- _ACTIVITY_
Restate exactly, and only, the lines from the one containing "Click komolze's thread" through the end of the entries, keeping both endpoints.
______
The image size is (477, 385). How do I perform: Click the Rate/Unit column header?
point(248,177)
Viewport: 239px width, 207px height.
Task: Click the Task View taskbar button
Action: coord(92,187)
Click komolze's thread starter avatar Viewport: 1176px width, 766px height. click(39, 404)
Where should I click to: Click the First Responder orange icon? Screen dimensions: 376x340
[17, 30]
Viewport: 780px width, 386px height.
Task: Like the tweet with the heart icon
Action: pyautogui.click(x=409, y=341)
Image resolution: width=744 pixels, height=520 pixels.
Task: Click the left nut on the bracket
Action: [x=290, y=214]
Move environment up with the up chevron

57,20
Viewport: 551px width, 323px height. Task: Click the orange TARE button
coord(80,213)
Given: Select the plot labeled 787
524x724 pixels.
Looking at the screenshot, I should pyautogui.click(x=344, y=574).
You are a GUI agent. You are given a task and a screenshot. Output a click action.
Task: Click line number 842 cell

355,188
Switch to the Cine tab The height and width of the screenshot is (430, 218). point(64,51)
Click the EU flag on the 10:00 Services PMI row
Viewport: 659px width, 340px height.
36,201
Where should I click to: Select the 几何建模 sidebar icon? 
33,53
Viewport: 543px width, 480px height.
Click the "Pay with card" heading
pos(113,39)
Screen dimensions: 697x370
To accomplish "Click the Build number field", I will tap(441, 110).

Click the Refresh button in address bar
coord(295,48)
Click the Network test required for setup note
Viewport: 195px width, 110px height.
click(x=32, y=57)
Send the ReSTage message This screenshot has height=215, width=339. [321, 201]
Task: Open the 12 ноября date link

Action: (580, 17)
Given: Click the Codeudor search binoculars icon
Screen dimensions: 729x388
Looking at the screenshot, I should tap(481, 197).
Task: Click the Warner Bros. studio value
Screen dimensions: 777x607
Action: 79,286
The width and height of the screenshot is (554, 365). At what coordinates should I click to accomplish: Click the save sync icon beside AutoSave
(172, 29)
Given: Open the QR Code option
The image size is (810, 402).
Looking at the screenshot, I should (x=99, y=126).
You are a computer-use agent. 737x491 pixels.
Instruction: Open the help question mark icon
______
- _OUTPUT_
Click komolze's thread starter avatar Viewport: 1176px width, 766px height. click(39, 404)
Where should I click to: Click the First Responder orange icon? Screen dimensions: 376x340
[17, 30]
Viewport: 780px width, 386px height.
Task: Like the tweet with the heart icon
Action: pyautogui.click(x=409, y=341)
Image resolution: width=744 pixels, height=520 pixels.
Task: Click the left nut on the bracket
Action: [x=290, y=214]
Move environment up with the up chevron

57,20
Viewport: 551px width, 323px height. Task: Click the orange TARE button
coord(80,213)
Given: Select the plot labeled 787
524x724 pixels.
Looking at the screenshot, I should pyautogui.click(x=344, y=574).
You are a GUI agent. You are given a task and a screenshot. Output a click action.
Task: Click line number 842 cell

355,188
Switch to the Cine tab The height and width of the screenshot is (430, 218). point(64,51)
Click the EU flag on the 10:00 Services PMI row
Viewport: 659px width, 340px height.
36,201
Where should I click to: Select the 几何建模 sidebar icon? 
33,53
Viewport: 543px width, 480px height.
Click the "Pay with card" heading
pos(113,39)
Screen dimensions: 697x370
To accomplish "Click the Build number field", I will tap(441, 110).

Click the Refresh button in address bar
coord(295,48)
Click the Network test required for setup note
Viewport: 195px width, 110px height.
click(x=32, y=57)
Send the ReSTage message This screenshot has height=215, width=339. [321, 201]
Task: Open the 12 ноября date link

Action: (580, 17)
Given: Click the Codeudor search binoculars icon
Screen dimensions: 729x388
Looking at the screenshot, I should tap(481, 197).
Task: Click the Warner Bros. studio value
Screen dimensions: 777x607
Action: 79,286
The width and height of the screenshot is (554, 365). At what coordinates should I click to accomplish: Click the save sync icon beside AutoSave
(172, 29)
Given: Open the QR Code option
The image size is (810, 402).
Looking at the screenshot, I should (x=99, y=126).
You are a computer-use agent. 737x491 pixels.
Instruction: Open the help question mark icon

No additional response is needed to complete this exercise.